CSG’s Diversification Push and Record Backlog Do Little to Halt the Stock’s Slide
12.06.2026 - 13:34:28 | boerse-global.de
The Czechoslovak Group (CSG) is expanding its industrial footprint on multiple fronts, yet the market continues to punish the stock. Shares slipped nearly 2% to €14.55 on Tuesday, leaving the defence and engineering conglomerate trading roughly 60% below the 52-week high it hit in January and 21% below its 50-day moving average.
The latest move came as the Czech holding raised its stake in German specialty chemicals group Alzchem to 20%. The acquisition signals a deliberate push beyond defence and machinery into chemicals – a sector CSG views as a lucrative base for diversifying across European markets. The timing underscores a dual strategy: while the company’s core defence unit churns through a €17 billion order book, it is also actively building positions in adjacent industries.
A string of recent operational milestones has failed to sway investors. In early June, CSG announced two large contracts – each in the high double-digit millions – to supply ammunition fuses to European NATO nations, with deliveries starting this year. The group is also ramping up production capacity. A joint venture with South Africa’s Reunert, Fuchs Electronics Europe, is being set up in Slovakia to strengthen supply chains for large-calibre ammunition. By year-end, CSG aims to produce 850,000 rounds of such munition, having already reached an annualised capacity of 800,000 in the first quarter.
Should investors sell immediately? Or is it worth buying CSG?

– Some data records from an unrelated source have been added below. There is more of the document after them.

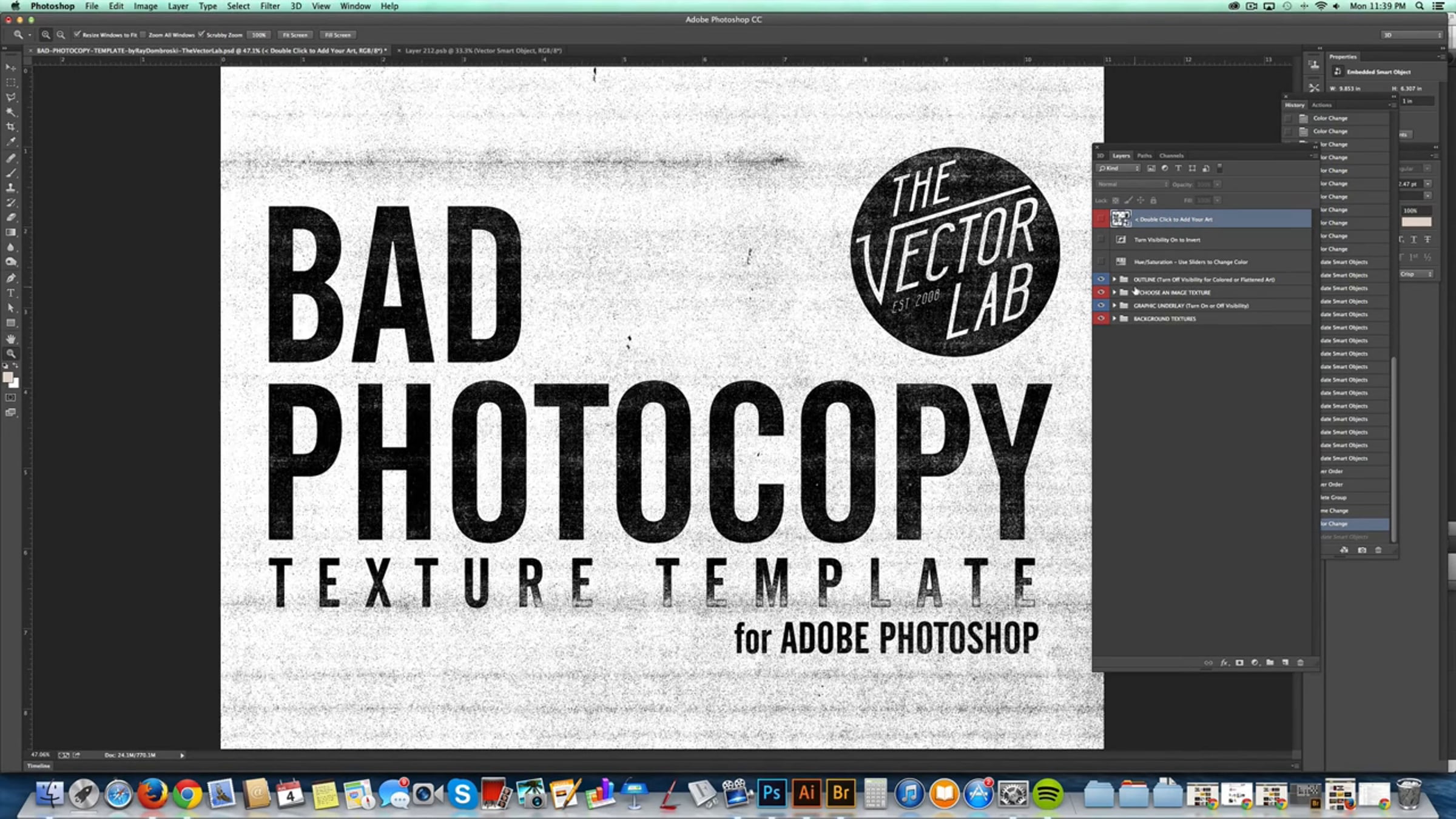
Task: Select the Crop tool
Action: coord(11,127)
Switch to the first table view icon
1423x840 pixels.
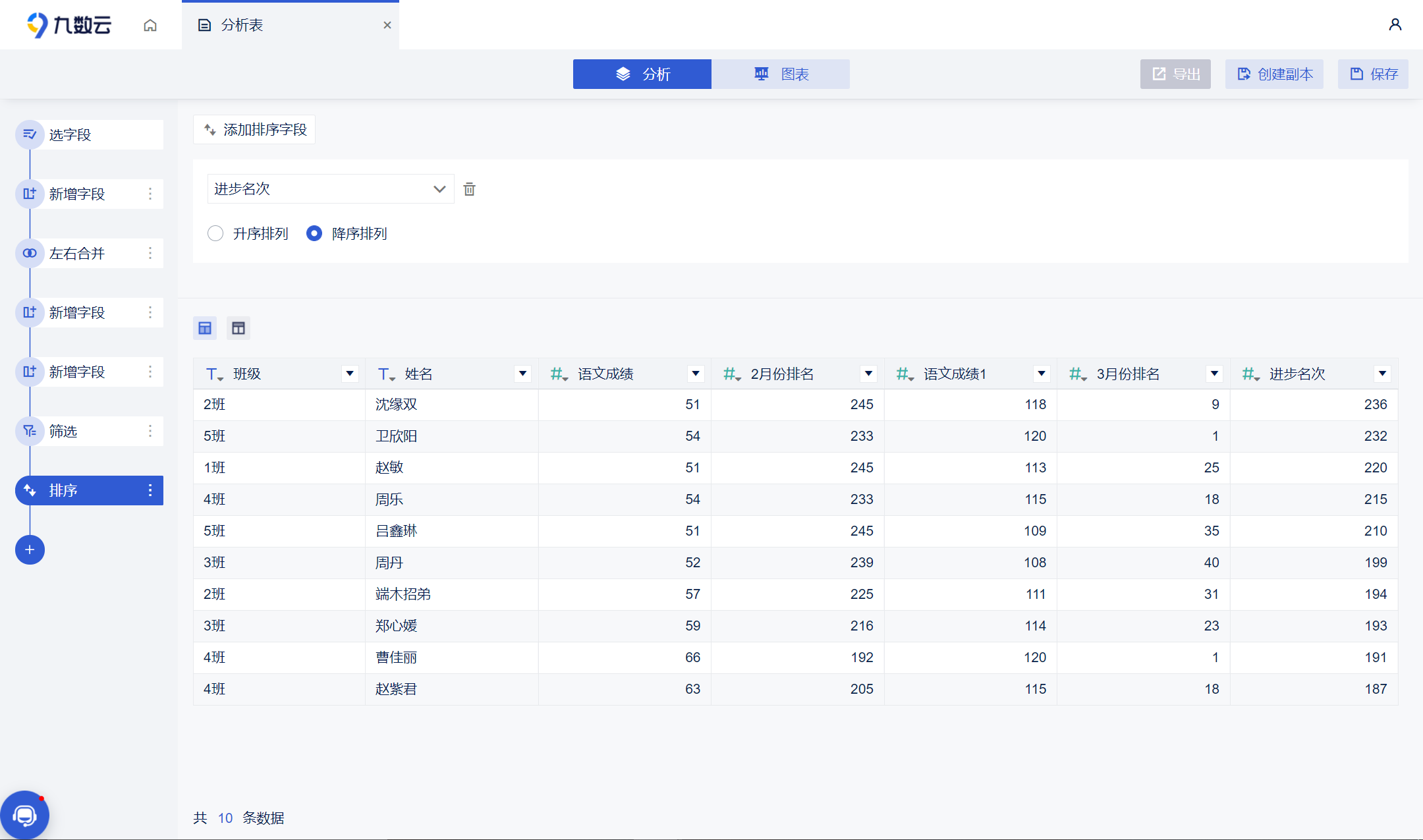[x=205, y=328]
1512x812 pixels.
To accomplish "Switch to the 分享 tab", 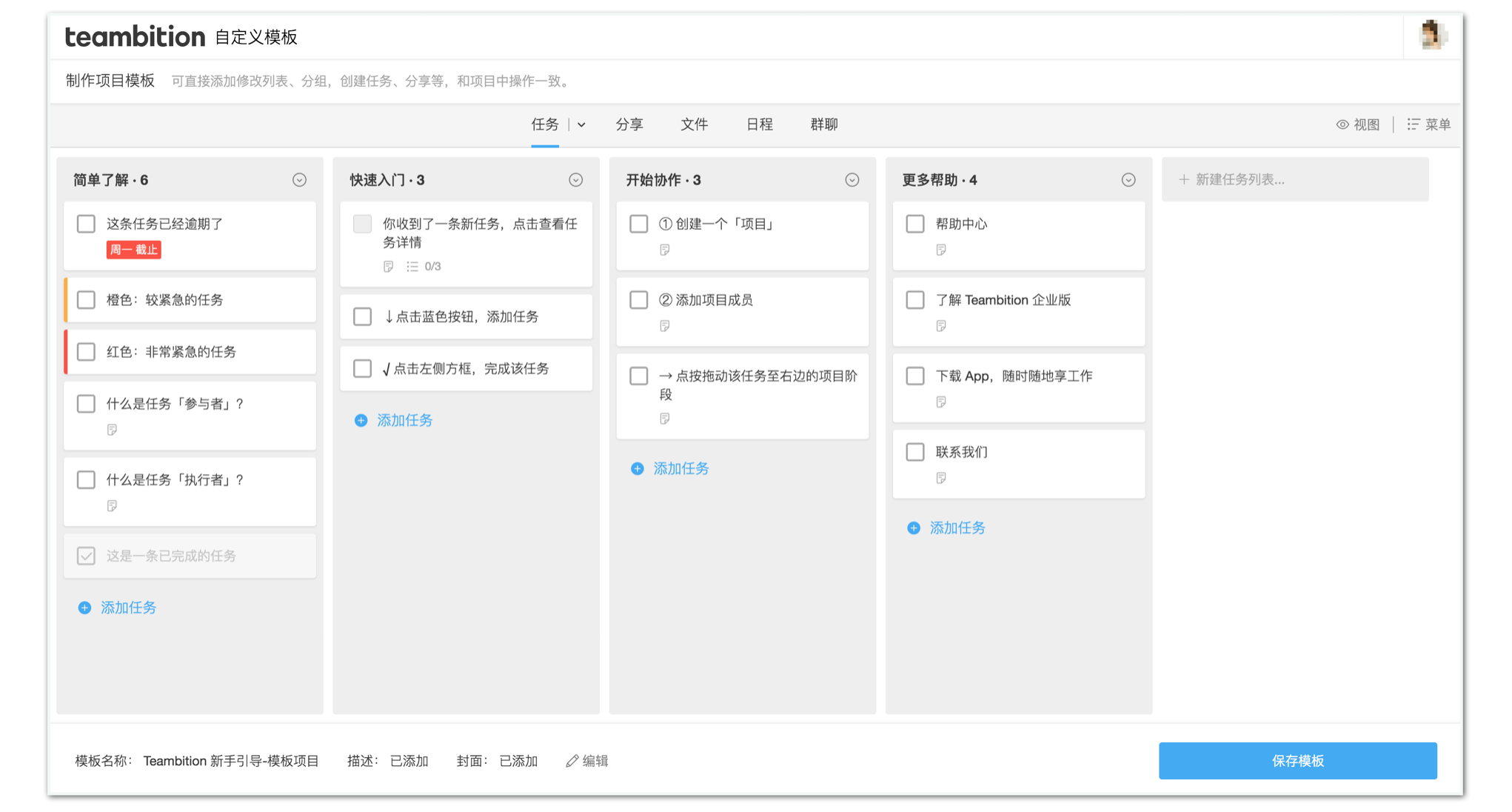I will [x=629, y=124].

The operational numbers look solid. First-quarter revenue rose nearly 14% to €1.54 billion, while operating profit climbed to €372 million. Management has reiterated its 2026 targets: sales of up to €7.6 billion and an operating margin of around 24%. The order backlog stood at €17 billion at the end of March, with additional projects worth double-digit billions in negotiation.
Next week, CSG will showcase a raft of new weapon systems at the Eurosatory defence exhibition in Paris, running from June 15 to 19. Among the highlights is the CFL-120 Karpat, a medium tank developed with Turkish manufacturer FNSS and featuring a Leonardo turret with a 120 mm cannon. Other exhibits include Eldis Pardubice’s software-controlled airport radar systems, Excalibur Army’s NATO-compatible DITA and MORANA howitzers, and technology from AviaNera Technologies. The show is seen as a key industry barometer and a chance for CSG to demonstrate its growing portfolio.
Investors will get the next hard data on August 7, when CSG publishes its half-year results. Until then, the downward price trend dominates, leaving the gap between the company’s operational strength and its stock valuation as wide as ever.